Material for this exercise -
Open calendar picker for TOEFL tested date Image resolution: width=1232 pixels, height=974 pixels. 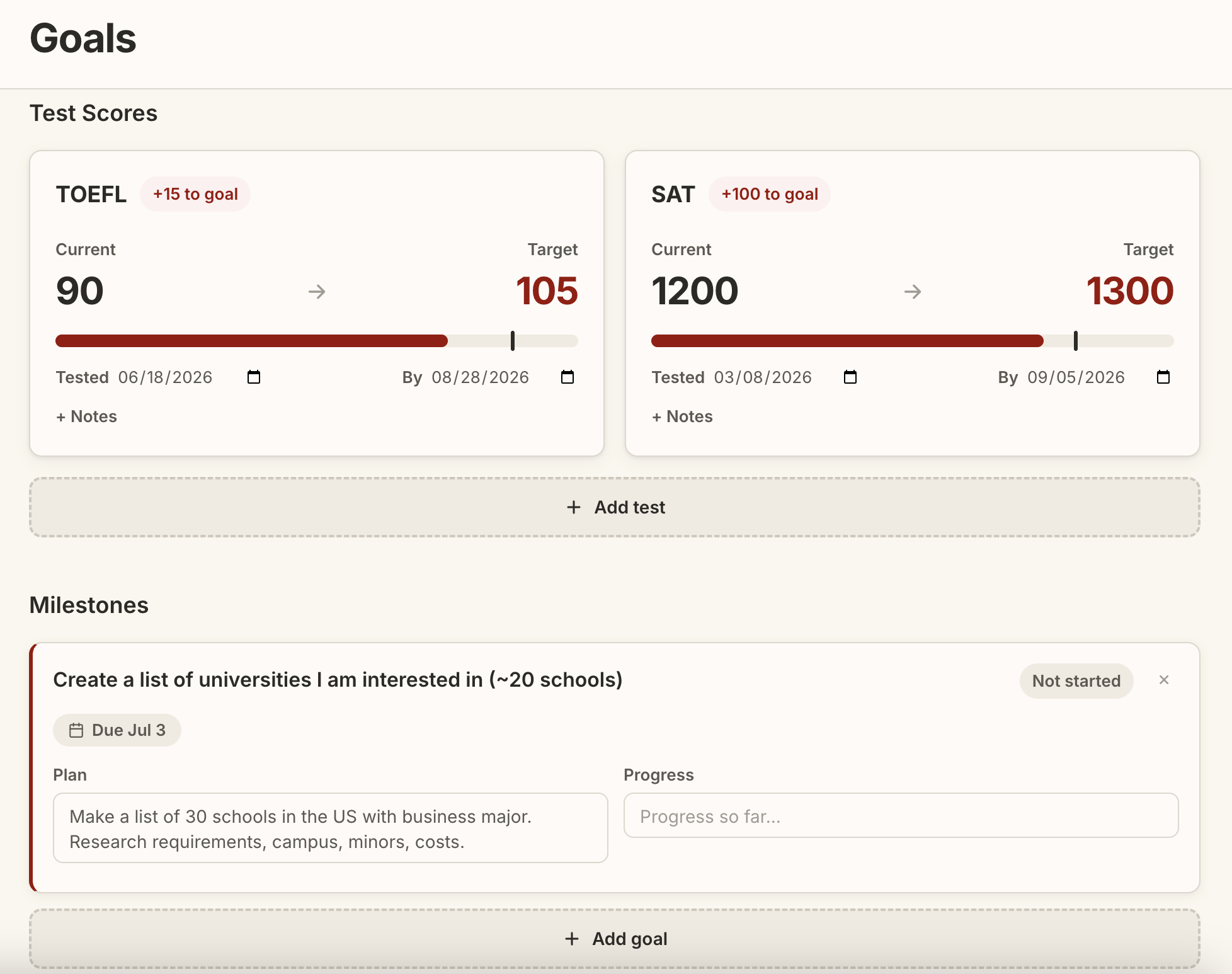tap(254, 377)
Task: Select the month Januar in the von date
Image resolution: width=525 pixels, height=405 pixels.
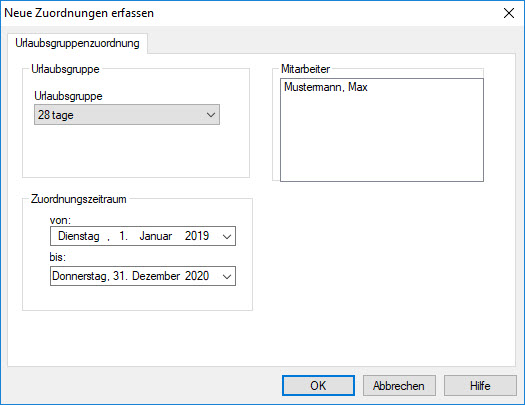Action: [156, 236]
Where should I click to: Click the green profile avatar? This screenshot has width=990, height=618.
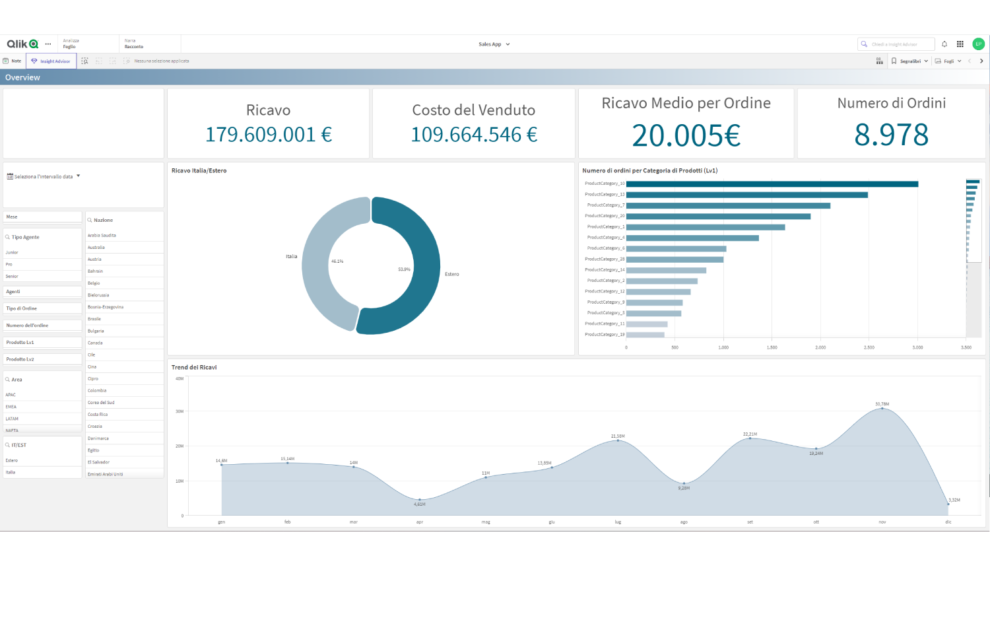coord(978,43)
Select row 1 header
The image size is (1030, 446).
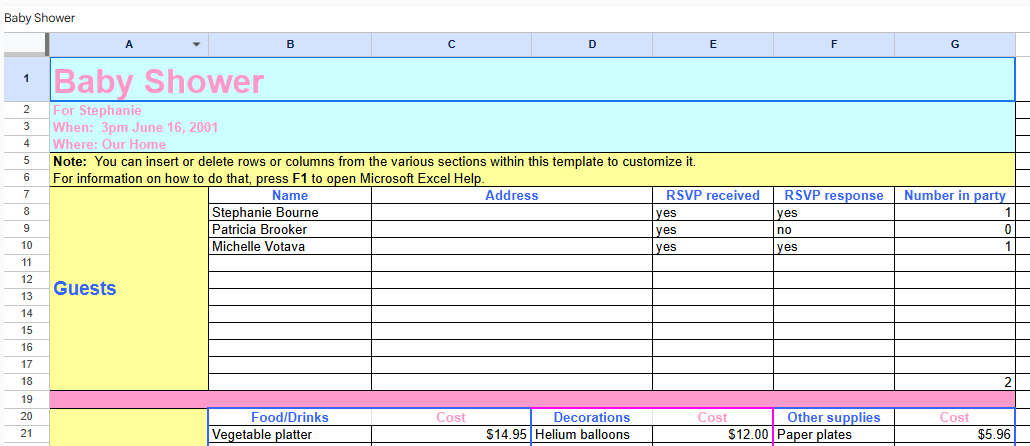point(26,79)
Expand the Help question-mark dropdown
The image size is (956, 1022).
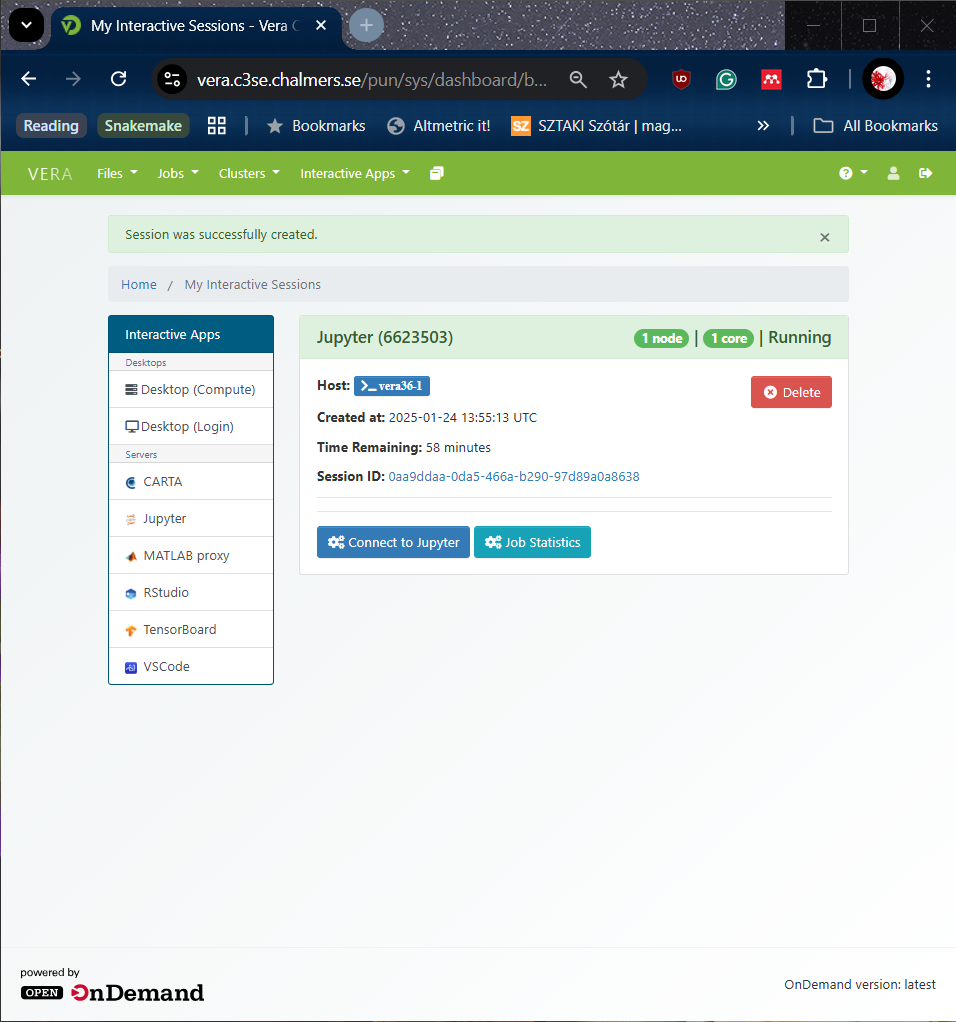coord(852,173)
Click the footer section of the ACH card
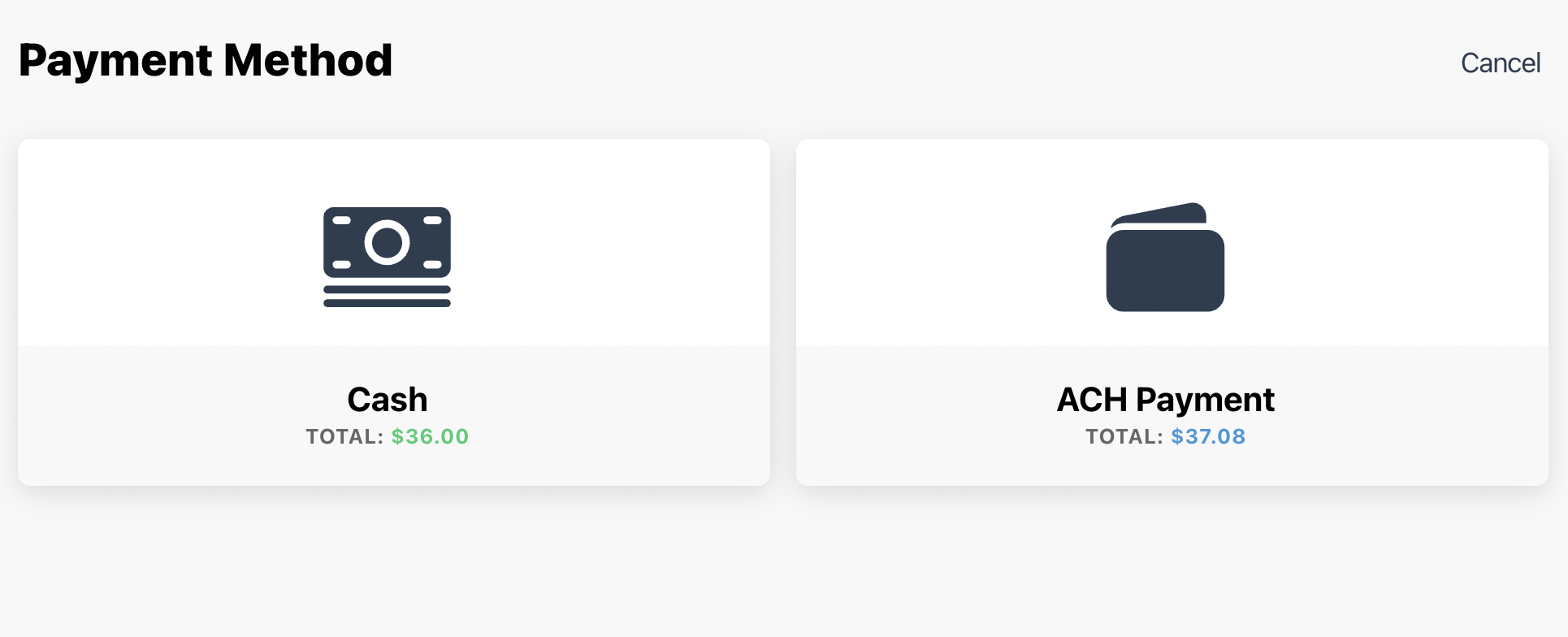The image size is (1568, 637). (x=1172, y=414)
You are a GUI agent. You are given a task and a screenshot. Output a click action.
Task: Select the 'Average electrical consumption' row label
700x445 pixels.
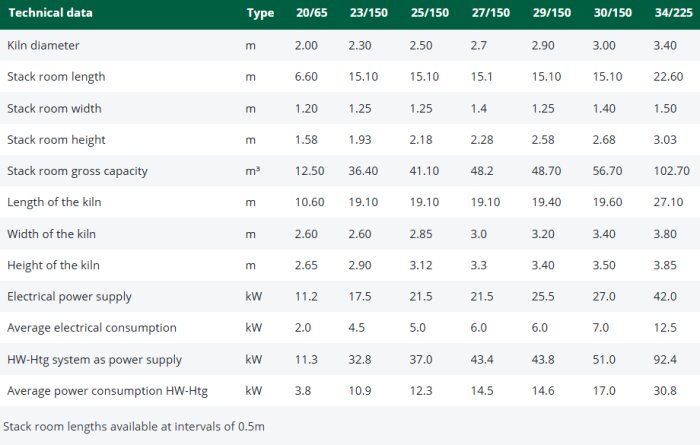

Prompt - Exactly the lines from the one containing "Select row 1 header" through the last line of the material above, both included and free of pictures, should make up your answer, please.

Exercise solution -
Select row 1 header
The image size is (1030, 446).
point(26,79)
Expand the Help question-mark dropdown
The image size is (956, 1022).
coord(852,173)
Click the footer section of the ACH card
The image size is (1568, 637). (x=1172, y=414)
You are a GUI agent. You are given a task and a screenshot. Output a click action.
Task: Select the 'Average electrical consumption' row label
700x445 pixels.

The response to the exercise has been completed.